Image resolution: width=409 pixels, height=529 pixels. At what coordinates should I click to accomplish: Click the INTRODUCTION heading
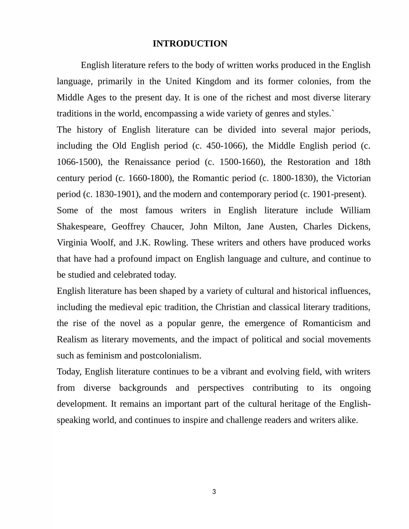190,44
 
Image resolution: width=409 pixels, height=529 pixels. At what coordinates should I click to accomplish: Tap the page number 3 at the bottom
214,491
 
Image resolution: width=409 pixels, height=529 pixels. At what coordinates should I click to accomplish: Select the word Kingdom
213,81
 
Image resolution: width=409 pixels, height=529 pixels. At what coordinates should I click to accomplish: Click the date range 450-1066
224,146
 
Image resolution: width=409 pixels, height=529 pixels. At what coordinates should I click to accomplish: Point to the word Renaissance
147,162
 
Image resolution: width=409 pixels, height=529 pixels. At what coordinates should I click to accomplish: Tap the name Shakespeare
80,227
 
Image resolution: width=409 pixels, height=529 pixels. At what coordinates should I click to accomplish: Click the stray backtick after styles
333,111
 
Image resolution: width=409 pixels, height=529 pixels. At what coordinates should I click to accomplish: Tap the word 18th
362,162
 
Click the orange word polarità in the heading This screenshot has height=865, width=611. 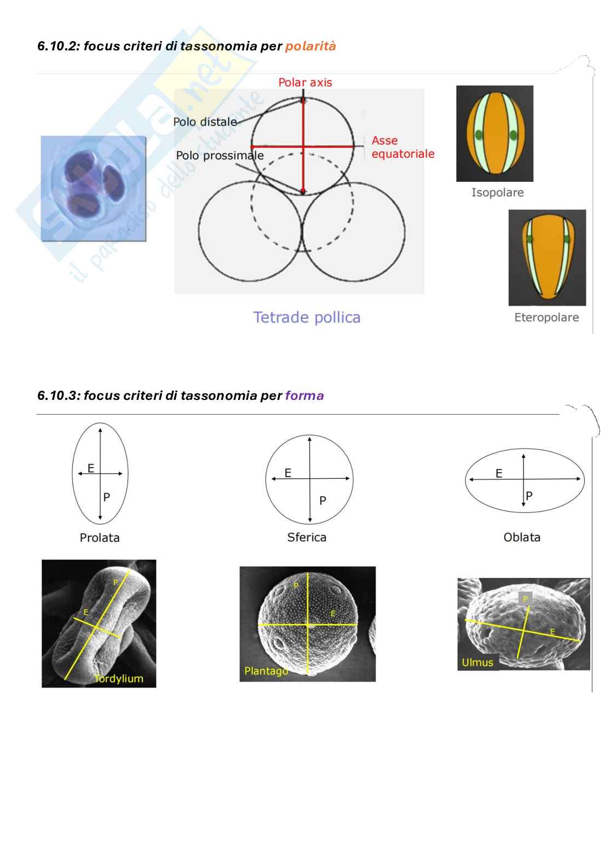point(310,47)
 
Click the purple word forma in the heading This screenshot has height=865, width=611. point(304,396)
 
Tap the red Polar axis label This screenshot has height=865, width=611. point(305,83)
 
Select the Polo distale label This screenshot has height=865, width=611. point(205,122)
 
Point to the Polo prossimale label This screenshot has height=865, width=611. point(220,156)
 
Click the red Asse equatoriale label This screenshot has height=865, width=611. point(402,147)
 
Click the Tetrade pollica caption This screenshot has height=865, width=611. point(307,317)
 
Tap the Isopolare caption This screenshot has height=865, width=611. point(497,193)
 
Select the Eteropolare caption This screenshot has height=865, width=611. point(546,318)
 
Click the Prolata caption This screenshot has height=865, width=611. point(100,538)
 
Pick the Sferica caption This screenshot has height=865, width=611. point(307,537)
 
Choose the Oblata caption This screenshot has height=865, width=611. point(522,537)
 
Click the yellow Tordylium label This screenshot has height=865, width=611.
—————
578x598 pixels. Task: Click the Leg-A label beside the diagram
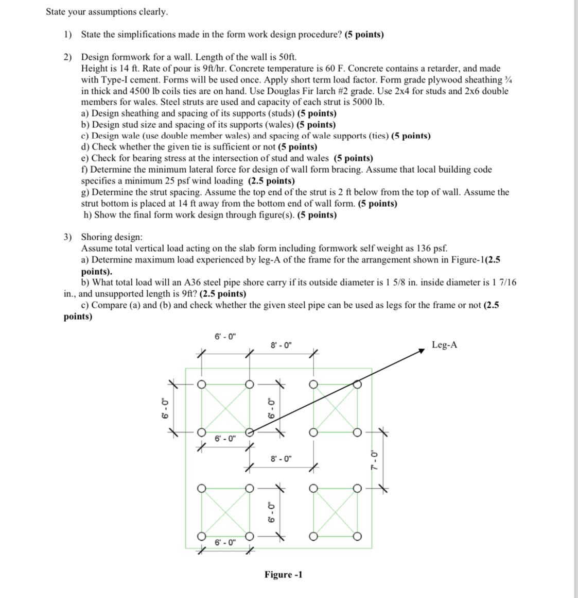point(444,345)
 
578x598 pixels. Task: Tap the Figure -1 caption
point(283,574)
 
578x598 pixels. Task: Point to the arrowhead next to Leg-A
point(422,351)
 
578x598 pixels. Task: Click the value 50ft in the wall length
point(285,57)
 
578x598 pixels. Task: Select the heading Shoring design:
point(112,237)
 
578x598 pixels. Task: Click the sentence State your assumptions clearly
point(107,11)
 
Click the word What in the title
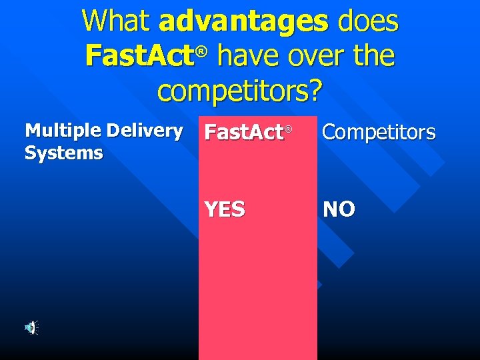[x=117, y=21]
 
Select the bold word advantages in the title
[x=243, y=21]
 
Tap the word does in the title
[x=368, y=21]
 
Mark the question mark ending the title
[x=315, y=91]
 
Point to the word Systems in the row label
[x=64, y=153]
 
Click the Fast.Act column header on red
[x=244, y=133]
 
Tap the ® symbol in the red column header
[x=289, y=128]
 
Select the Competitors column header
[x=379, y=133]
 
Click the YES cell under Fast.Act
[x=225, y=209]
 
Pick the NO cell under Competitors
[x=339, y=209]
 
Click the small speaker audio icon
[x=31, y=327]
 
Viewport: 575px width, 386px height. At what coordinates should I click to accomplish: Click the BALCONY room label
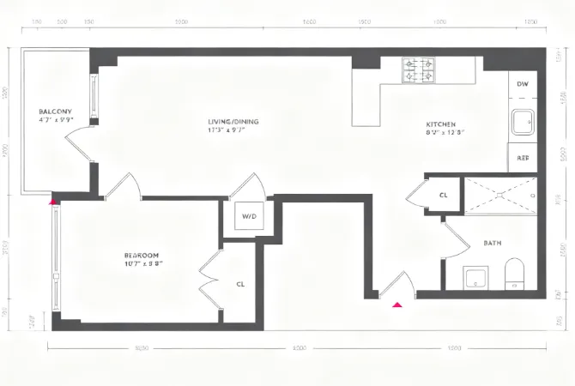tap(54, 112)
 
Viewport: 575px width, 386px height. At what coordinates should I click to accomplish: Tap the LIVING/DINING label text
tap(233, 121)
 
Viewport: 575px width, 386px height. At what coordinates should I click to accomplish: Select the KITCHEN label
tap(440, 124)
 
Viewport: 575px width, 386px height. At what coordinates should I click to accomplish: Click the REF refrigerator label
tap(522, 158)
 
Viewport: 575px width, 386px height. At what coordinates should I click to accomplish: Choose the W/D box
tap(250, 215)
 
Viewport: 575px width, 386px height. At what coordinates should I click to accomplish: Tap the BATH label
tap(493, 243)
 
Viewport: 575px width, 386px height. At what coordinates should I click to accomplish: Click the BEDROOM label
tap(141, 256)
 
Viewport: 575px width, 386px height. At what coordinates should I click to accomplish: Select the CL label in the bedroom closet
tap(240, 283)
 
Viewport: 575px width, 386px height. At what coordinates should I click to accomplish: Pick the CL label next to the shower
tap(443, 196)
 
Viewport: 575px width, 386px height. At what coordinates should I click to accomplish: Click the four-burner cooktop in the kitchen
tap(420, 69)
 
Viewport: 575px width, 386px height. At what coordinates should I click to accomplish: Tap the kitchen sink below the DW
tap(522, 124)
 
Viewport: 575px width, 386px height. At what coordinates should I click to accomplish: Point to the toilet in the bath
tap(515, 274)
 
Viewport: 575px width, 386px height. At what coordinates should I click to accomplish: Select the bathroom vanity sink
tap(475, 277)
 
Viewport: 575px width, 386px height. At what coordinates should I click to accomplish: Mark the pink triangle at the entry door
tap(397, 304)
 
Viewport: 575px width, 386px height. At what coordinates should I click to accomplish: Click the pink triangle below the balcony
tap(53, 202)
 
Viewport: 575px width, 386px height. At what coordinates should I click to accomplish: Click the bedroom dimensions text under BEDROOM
—————
Rewrite the data above, from the line containing "Tap the red" through the line containing "Point to the Polo", as a numbered list with blank lines left out.

:: REPLY TO THE TASK ::
1. Tap the red Polar axis label This screenshot has height=865, width=611. point(305,83)
2. Select the Polo distale label This screenshot has height=865, width=611. point(205,122)
3. Point to the Polo prossimale label This screenshot has height=865, width=611. point(220,156)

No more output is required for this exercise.